Selon le Code pénal récemment modifié (article 421-2-5), « le fait de provoquer directement à des actes de terrorisme ou de faire publiquement l'apologie de ces actes est puni de cinq ans d'emprisonnement et de 75 000 € d'amende ». La loi sur le terrorisme ayant été durcie le 14 novembre dernier, « les peines sont portées à sept ans d'emprisonnement et à 100 000 € d'amende lorsque les faits ont été commis en utilisant un service de communication au public en ligne ».

Et l’on ne juge plus ces infractions comme des délits de presse, mais souvent en comparution immédiate, une procédure d’urgence qui ne fait pas la part belle aux droits de la défense, et permet de juger en correctionnelle immédiatement après la garde à vue ou la nuit au dépôt.

Dans les faits, les condamnations pleuvent dru. L’ivresse, la bêtise et la folie peuvent conduire en prison, ces jours-ci. Jusqu’ici, seuls Amnesty International et le Syndicat de la magistrature (SM) s’en émeuvent, ainsi que certains médias.

Ainsi, à Paris, le 15 janvier, un paumé aux propos incohérents écope de 15 mois de prison ferme et d‘un mandat de dépôt (lire notre article ici). À Toulouse, trois jeunes de 20 à 25 ans ont été condamnés pour les mêmes raisons à des peines de prison ferme, et aussitôt écroués. Même chose à Toulon, Orléans ou encore Strasbourg.

Les gardes à vue de mineurs, plus ou moins nécessaires au vu des faits allégués, se multiplient également. À Nantes, un  lycéen de 16 ans s’est ainsi retrouvé en garde à vue uniquement pour avoir mis en ligne un dessin à l’humour discutable sur son compte Facebook ; « un personnage avec un journal Charlie Hebdo, touché par des balles, le tout accompagné d'un commentaire ironique », a expliqué le parquet des mineurs. Il s'agissait d'une version détournée d'une Une de... Charlie Hebdo.

Pire encore, un collégien de troisième a même passé 24 heures en garde à vue avant d’être mis en examen pour apologie du terrorisme, uniquement pour avoir eu une réaction provocatrice et déplacée en classe (lire ici le témoignage d’une éducatrice sur Rue89).

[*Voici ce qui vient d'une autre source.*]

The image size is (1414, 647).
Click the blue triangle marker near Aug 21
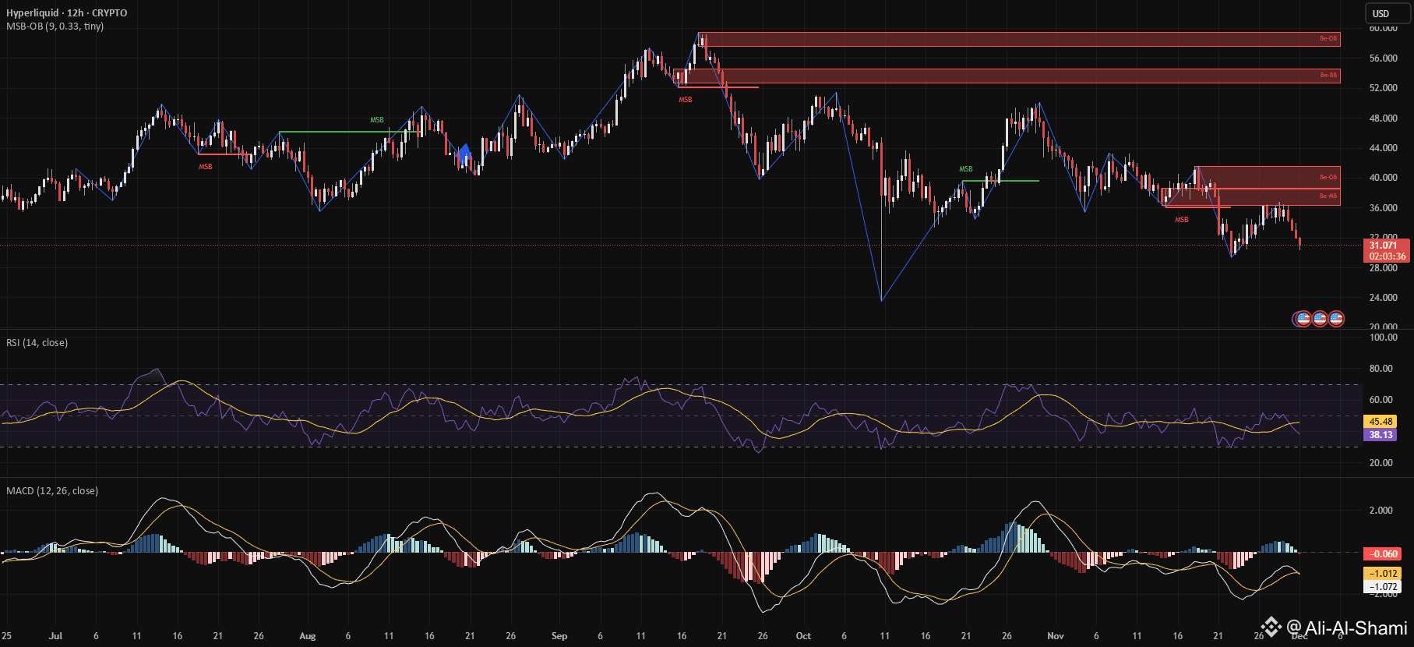[x=464, y=154]
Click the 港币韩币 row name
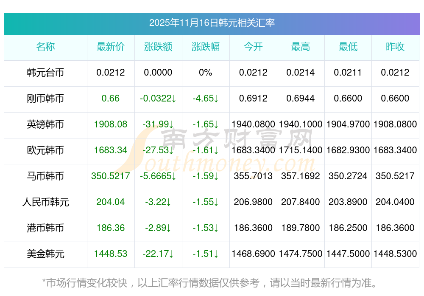 coord(45,228)
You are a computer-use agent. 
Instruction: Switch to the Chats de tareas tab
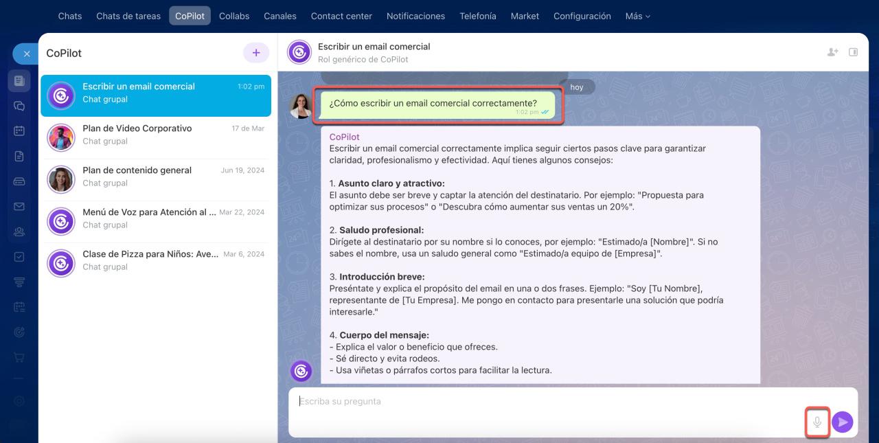(x=128, y=16)
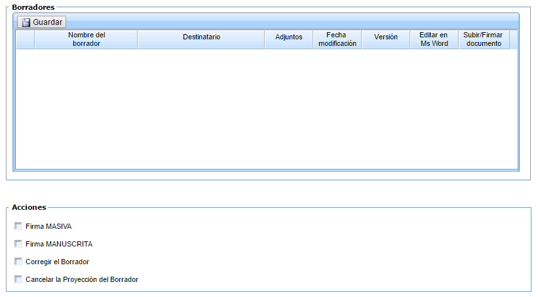Sort by Fecha modificación column
Viewport: 538px width, 297px height.
[337, 39]
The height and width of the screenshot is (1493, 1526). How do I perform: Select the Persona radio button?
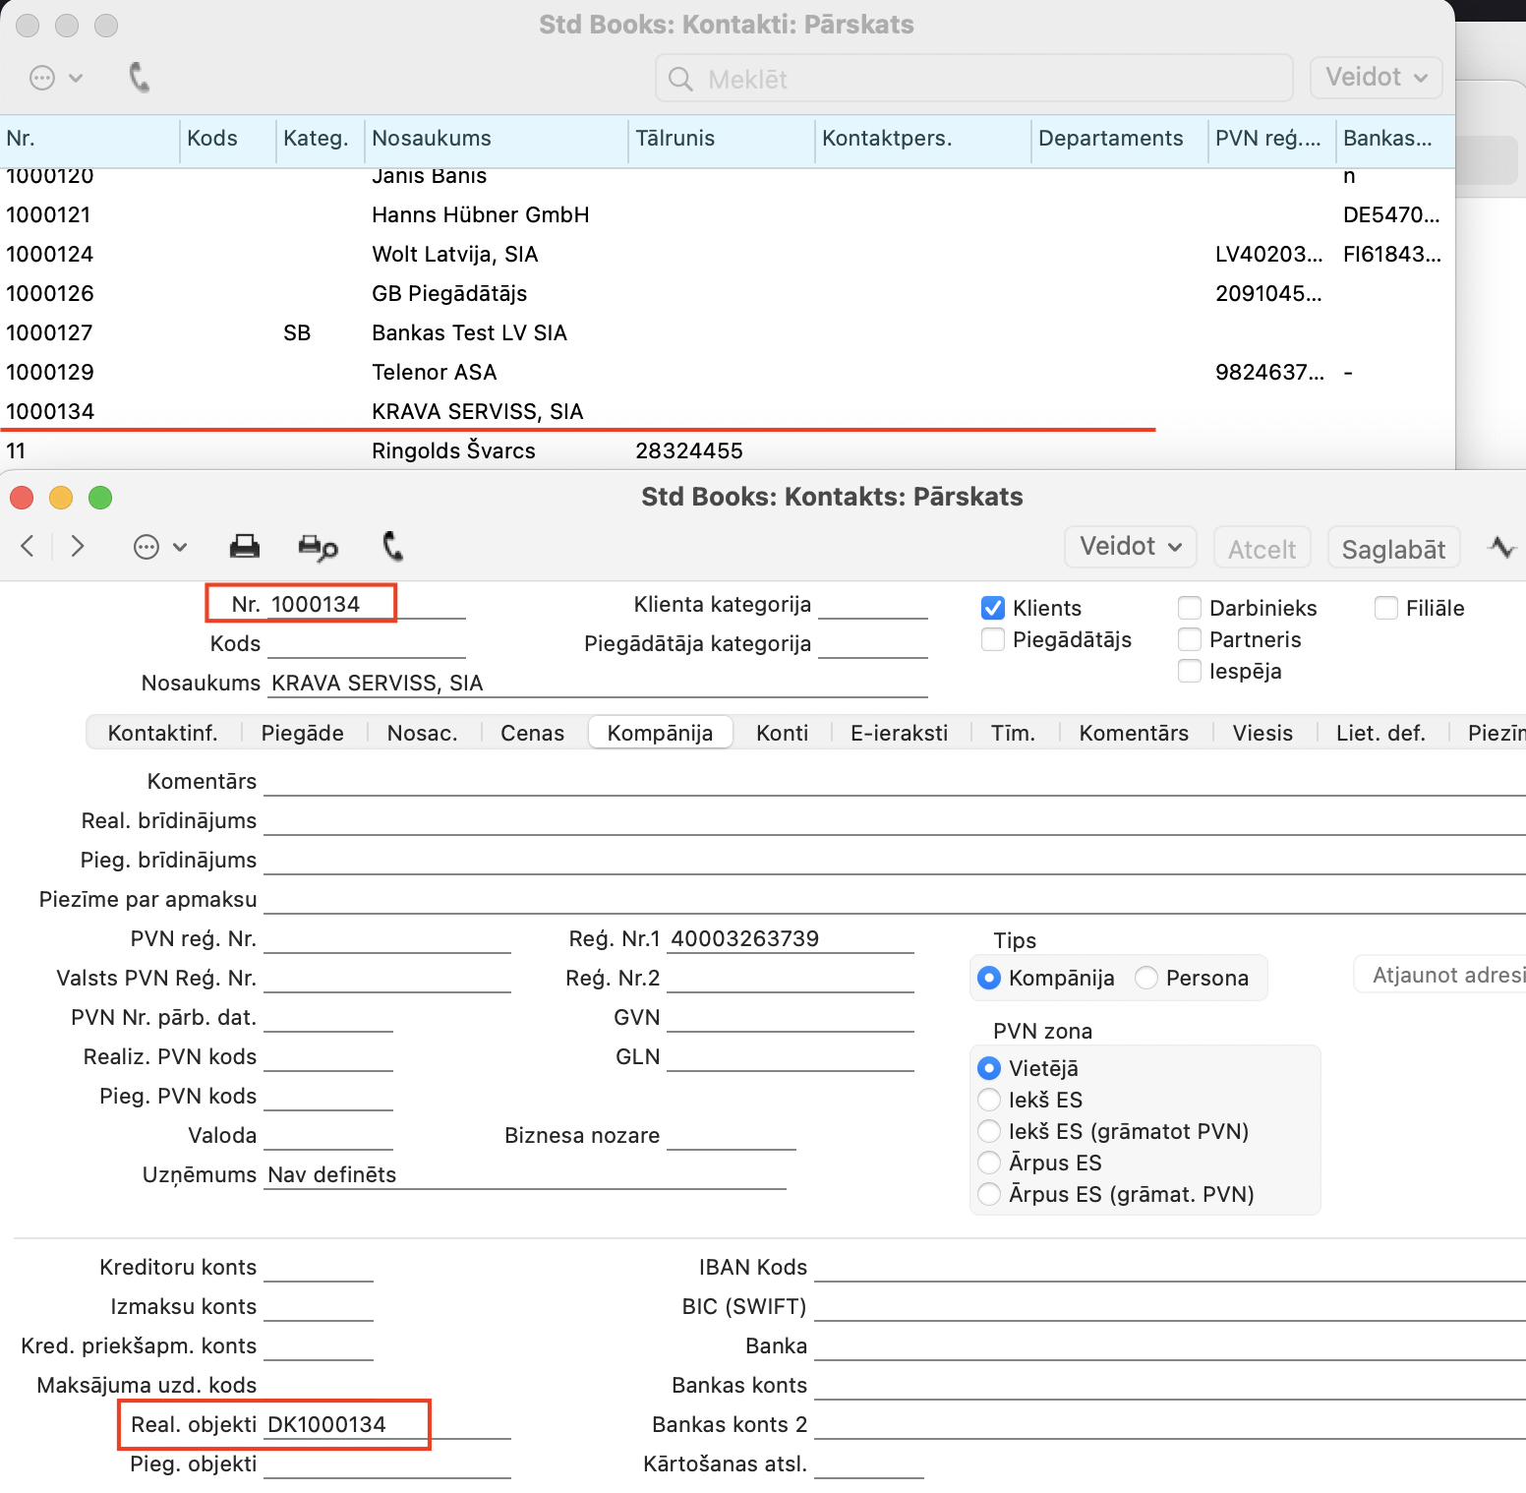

C’est qu’à la loi Cazeneuve de novembre dernier est venue se surajouter, aussitôt après les attentats, une circulaire adressée à tous les parquets par la ministre de la justice Christiane Taubira. Cette circulaire du 12 janvier incite les parquets à poursuivre avec fermeté les infractions telles que les attaques ou dégradations contre les lieux de culte, les atteintes aux biens ou aux personnes liées à l’origine ou à la religion, ainsi que l’apologie du terrorisme (on peut lire la circulaire ici).

Bernard CazeneuveBernard Cazeneuve © Reuters

Nouvelles lois, nouvelles circulaires, comparutions immédiates, jugements sévères : ce précipité infernal conduit à la multiplication des peines de prison, amène des jeunes en détention. Cela alors que les établissements pénitentitiaires sont le plus souvent surpeuplés, les conditions de détention généralement indignes, et le risque de radicalisation ou de prosélytisme accrus, selon plusieurs spécialistes (lire ici le point de vue de Jean-Marie Delarue, et là celui de Fahrad Khosrokhavar).

« Il faut que la justice reste sereine », rappelle Françoise Martres, la présidente du syndicat de la magistrature (SM, classé à gauche), sollicitée par Mediapart. « Nous disons qu’il faut faire attention aux consignes de fermeté, et au recours aux comparutions immédiates, car la justice ne se rend pas dans l’émotion ni dans l’immédiateté. » Françoise Martres rejette le procès en angélisme qui est régulièrement fait à tous ceux qui critiquent les lois sécuritaires. « Nous ne disons pas qu’il ne doit pas y voir de sanctions, mais que les procédures d’urgence ne sont pas forcément les plus appropriées. Surtout, il ne faut pas faire d’amalgame entre ceux qui font réellement l’apologie du terrorisme, et ceux qui ont un comportement déviant. » Pour la présidente du SM, ces temps-ci, « on prend le risque d'aggraver la situation plutôt que d'apaiser ».

Pour sa part, lors d'une conférence de presse avec Manuel Valls, après le conseil des ministres, Christiane Taubira a réagi assez vivement, ce mercredi, aux critiques formulées la veille par le SM dans un communiqué(Voir la vidéo ci-dessous.) 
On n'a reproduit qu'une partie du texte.